Discussion Closed This discussion was created more than 6 months ago and has been closed. To start a new discussion with a link back to this one, click here.
Recovery files overrunning disk space
Posted Mar 23, 2024, 8:53 p.m. EDT Cluster & Cloud Computing, Results & Visualization Version 6.0 2 Replies
Please login with a confirmed email address before reporting spam
I've helping a colleague run some COMSOL jobs (multiphysics simulations involving a parametric sweep) on our university's computing cluster. These require several terabytes of RAM and/or temporary storage space, which we have access to on the compute nodes as the job is running; however we do not have quite the same degree of storage available while the jobs are not actively running. This is a problem when COMSOL tries to write 1TB+ of recovery files to a filesystem that is less than 1TB away from its group quota.
The observed ensuing behavior is that COMSOL exits due to exceeded disk quota; then the next run seems to see that the recovery files are not intact (hardly a surprise if the last attempt failed while trying to write them) and starts over.
For further context (as much as I can give without currently having access to the recovery files) one attempt produced hundreds of savepoint subdirectories in addition to about 50k .mph.bin
files; I believe the latter is what took up most of the space (perhaps relevantly, this is on a striped filesystem with a large block size).
My questions, then, are:
- What options can we invoke to reduce the amount of space COMSOL uses for recovery, short of simply not saving recovery files at all?
- On the flipside, should we expect that the final output file would actually be roughly that big?
- Can we get COMSOL to use fewer, large files instead of saving so many small files?
- Are there any files in this recovery folder that can be safely deleted after a certain point?

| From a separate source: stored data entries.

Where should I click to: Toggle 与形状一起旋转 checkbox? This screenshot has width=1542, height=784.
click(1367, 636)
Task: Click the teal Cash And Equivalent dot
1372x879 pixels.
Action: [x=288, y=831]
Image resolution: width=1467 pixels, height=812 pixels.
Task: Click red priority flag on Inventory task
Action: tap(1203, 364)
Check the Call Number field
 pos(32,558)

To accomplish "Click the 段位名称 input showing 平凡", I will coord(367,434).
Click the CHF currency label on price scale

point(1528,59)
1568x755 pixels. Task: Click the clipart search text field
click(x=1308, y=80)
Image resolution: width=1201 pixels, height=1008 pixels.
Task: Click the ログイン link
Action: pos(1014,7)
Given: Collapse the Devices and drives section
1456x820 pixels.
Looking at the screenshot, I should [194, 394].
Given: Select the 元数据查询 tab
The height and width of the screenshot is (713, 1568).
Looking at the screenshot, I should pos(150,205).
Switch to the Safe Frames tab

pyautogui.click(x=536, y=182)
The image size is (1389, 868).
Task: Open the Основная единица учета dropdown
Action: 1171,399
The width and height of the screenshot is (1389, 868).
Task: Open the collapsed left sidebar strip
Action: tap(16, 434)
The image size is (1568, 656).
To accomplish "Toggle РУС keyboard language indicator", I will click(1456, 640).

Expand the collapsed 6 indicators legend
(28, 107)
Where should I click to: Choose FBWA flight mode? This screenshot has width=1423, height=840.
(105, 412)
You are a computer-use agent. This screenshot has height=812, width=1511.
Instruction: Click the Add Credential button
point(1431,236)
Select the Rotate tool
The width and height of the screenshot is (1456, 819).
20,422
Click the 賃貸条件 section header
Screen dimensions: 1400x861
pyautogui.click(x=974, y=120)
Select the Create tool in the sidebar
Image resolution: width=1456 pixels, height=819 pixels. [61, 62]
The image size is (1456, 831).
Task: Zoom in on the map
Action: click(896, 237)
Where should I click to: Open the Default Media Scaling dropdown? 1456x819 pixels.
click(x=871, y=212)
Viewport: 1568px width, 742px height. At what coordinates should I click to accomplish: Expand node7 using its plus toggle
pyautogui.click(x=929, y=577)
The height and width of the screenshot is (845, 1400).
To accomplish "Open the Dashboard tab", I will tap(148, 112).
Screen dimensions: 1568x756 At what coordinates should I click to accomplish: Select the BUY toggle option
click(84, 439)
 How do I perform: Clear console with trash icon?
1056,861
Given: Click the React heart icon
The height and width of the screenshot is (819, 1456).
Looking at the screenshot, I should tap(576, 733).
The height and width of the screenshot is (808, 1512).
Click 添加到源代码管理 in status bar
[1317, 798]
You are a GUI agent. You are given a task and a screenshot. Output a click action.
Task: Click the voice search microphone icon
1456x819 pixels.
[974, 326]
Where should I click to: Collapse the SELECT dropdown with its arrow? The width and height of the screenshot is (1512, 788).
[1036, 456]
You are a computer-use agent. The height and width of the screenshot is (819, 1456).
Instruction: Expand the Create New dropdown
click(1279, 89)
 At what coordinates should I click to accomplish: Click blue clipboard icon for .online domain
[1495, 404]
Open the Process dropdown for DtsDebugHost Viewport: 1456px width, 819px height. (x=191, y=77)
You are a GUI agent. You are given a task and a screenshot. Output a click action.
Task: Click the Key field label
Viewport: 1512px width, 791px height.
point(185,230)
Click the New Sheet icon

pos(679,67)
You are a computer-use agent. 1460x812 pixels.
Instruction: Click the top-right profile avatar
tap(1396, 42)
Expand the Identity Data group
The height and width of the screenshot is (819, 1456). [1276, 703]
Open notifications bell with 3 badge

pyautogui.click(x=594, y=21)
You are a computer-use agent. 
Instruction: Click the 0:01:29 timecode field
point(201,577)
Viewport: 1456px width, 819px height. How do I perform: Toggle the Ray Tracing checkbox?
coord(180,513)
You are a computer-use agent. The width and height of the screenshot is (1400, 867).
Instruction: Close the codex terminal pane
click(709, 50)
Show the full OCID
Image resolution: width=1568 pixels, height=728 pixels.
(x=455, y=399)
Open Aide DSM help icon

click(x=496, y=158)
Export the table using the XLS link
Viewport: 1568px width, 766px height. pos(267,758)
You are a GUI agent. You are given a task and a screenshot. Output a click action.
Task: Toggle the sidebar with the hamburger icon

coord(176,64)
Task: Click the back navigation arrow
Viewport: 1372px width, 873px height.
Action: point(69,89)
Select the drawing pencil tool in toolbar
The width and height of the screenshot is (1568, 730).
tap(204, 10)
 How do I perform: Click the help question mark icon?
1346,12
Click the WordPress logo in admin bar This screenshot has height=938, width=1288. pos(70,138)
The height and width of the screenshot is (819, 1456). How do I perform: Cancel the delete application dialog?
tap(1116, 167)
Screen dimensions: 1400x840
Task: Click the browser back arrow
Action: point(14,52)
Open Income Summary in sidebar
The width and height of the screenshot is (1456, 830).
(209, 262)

How would these be identified?
- If we were to run a process that (say) ran behind COMSOL zipping up recovery files once they were written, would this interfere with its operations?
- Failing that, is it possible to impose a limit on the amount of disk space COMSOL will use so that it doesn't interfere with other users from our group who rely on the same scratch space?
- As for the existing recovery files, are there shell commands to convert them to a combined (hopefully smaller)
.mph
file or export their contents?- What about only parsing some of them (especially if others are corrupted)?
Thanks for any help.